> Stated exercise 1:
In the passage on Mexican visitors' spending in U.S. border regions, what percentage of survey respondents gave shopping as the main reason for their trip?
> Stated exercise 2:
From the passage on Mexican visitors' spending in U.S. border regions, write out the wording starting with "Alberta Charney, research" and going on through "Yuma and Cochise.".
> Stated exercise 3:
Extend the passage on Mexican visitors' spending in U.S. border regions from where it stops.

> Text section:

──────────────────────────────

Suad Ghaddar, an economist with the Center for Border Economic Studies at the University of Texas–Pan American, estimated Mexican visitors’ economic impact on South Texas’ Rio Grande Valley at $3 billion in 2004, including both direct and indirect spending. These expenditures supported more than 64,000 jobs. On the California border, Ghaddar put Mexican nationals’ total impact at about $4.5 billion, supporting 67,000 jobs. Jobs tied to cross-border retail trade account for a large portion of employment in some areas—39 percent in California’s Imperial County and 17 percent in Texas’ Webb County, for example.
Alberta Charney, research economist with the University of Arizona’s Economic and Business Research Center, concluded that direct spending by Mexican visitors to Arizona totaled $963 million in 2001. With ripple effects, the economic impact rose to nearly $1.6 billion. The visitors came mostly from the adjacent Mexican state of Sonora, and 86 percent of the Mexican spending took place in the Arizona border counties of Pima, Santa Cruz, Yuma and Cochise.
In 2001, Charney conducted a yearlong survey of Mexican visitors leaving Arizona at border ports of entry in San Luis, Lukeville, Sasabe, Nogales, Naco and Douglas and international airports in Phoenix and Tucson. She reported that 72 percent of the respondents gave shopping as the primary reason for their trip, followed by work, at 14 percent, and family visits, at 8 percent. All told, 41 percent of their shopping took place in department stores and 25 percent in grocery stores.

──────────────────────────────

> Listed records:
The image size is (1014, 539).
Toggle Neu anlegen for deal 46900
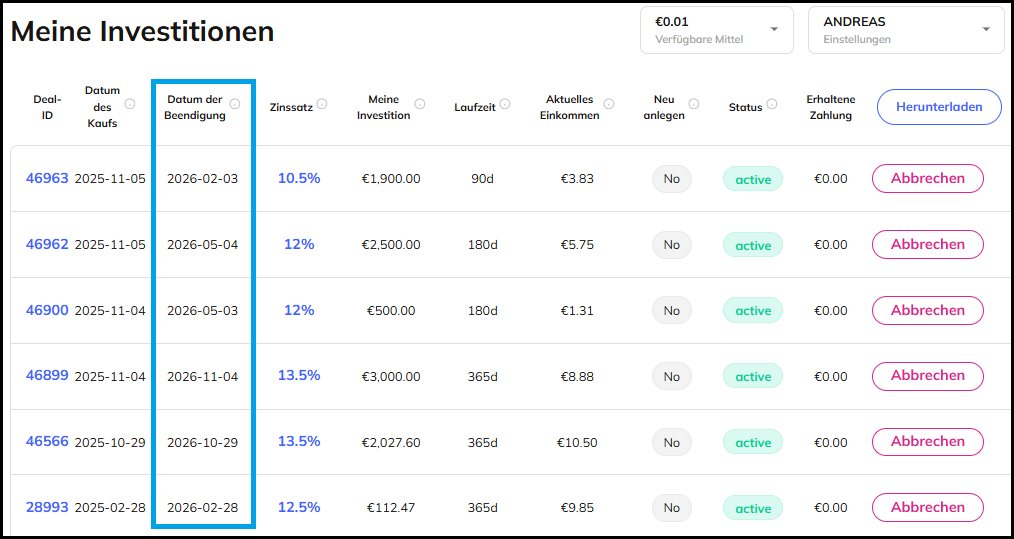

──────────────────────────────

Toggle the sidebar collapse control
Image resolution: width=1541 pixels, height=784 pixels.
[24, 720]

──────────────────────────────

> Expected answer 1:
72 percent

> Expected answer 2:
Alberta Charney, research economist with the University of Arizona’s Economic and Business Research Center, concluded that direct spending by Mexican visitors to Arizona totaled $963 million in 2001. With ripple effects, the economic impact rose to nearly $1.6 billion. The visitors came mostly from the adjacent Mexican state of Sonora, and 86 percent of the Mexican spending took place in the Arizona border counties of Pima, Santa Cruz, Yuma and Cochise.

> Expected answer 3:
Influences on Retailing
Coronado showed that the peso’s value creates swings in U.S.–Mexico cross-border retailing. Jeff Campbell, a senior economist with the Federal Reserve Bank of Chicago, indicated the same is true on the U.S.–Canada frontier. According to Campbell, demand shocks from changes in the real exchange rate are more likely to impact the number of businesses than the number of employees per business. His results highlight the turbulence created on international borders by large exchange-rate movements. For a given loss of employment, the effects on real estate, banking and other sectors are likely to be larger for shocks that put retailers out of business than for those that simply reduce retail employment.
John Hadjimarcou, a marketing and management professor at the University of Texas at El Paso, went a step further, studying not only the consequences of currency devaluations but also the impact of cross-border competition in the retail sector. Out of a sample of 200 El Paso retailers, 176 completed a survey, with 54.5 percent indicating that at least half their sales were to Mexican nationals.
Hadjimarcou found that retailers concerned about exchange-rate fluctuations tailor their product mix to attract Mexican customers. He was surprised to learn, however, that El Paso retailers don’t pay much attention to competitors on the Mexican side of the border. In a follow-up survey, he discovered this is because they believe the Mexican stores cannot offer the same quality, range of merchandise, atmosphere and prices.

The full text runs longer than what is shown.